## Dettagli dell'esercizio
Nel testo sul fuoco nella liturgia cristiana, quali sono, secondo le antiche concezioni, gli altri tre elementi fondamentali del creato oltre al fuoco?

## Testo selezionato
------
Fuoco e luce nella liturgia cristiana |
Non
c'è religiosità sotto il cielo che non ponga il fuoco al centro del proprio
culto come segno per esprimere la divinità e il suo operare. E non potrebbe
essere diversamente. Il fuoco illumina, purifica, riscalda, consuma, distrugge e
trasforma. È insieme ad aria, acqua e terra uno dei quattro elementi
fondamentali del creato, secondo le antiche concezioni, e come tale ricco di
messaggi per ogni cultura e in ogni tempo poiché porta in qualche modo, se così
possiamo dire, la firma del Creatore. Non è senza ragione che il fuoco, anche
quando la sua azione è distruttiva, costituisce sempre uno spettacolo
terrificante e affascinante insieme. Nulla come il fuoco esprime il fascino e
insieme il timore dell'uomo di fronte al mistero della vita, al mistero di Dio e
dell'aldilà. È poi sintomatico che il fuoco, sotto forma di falò, raccolga
facilmente in cerchio le persone, le renda più meditative, le faccia sentire più
in comunione, nella gioia come nel dolore. Del resto non è certo casuale che il
fuoco domestico sia diventato simbolo della famiglia raccolta nella più intima
e profonda solidarietà. Nelle antiche civiltà infatti il focolare domestico
era considerato come un luogo sacro o comunque dalle forti valenze religiose.
------
## Dati forniti
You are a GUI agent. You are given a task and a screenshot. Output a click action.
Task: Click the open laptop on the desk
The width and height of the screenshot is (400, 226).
------
## Esercizio svolto
Aria, acqua e terra.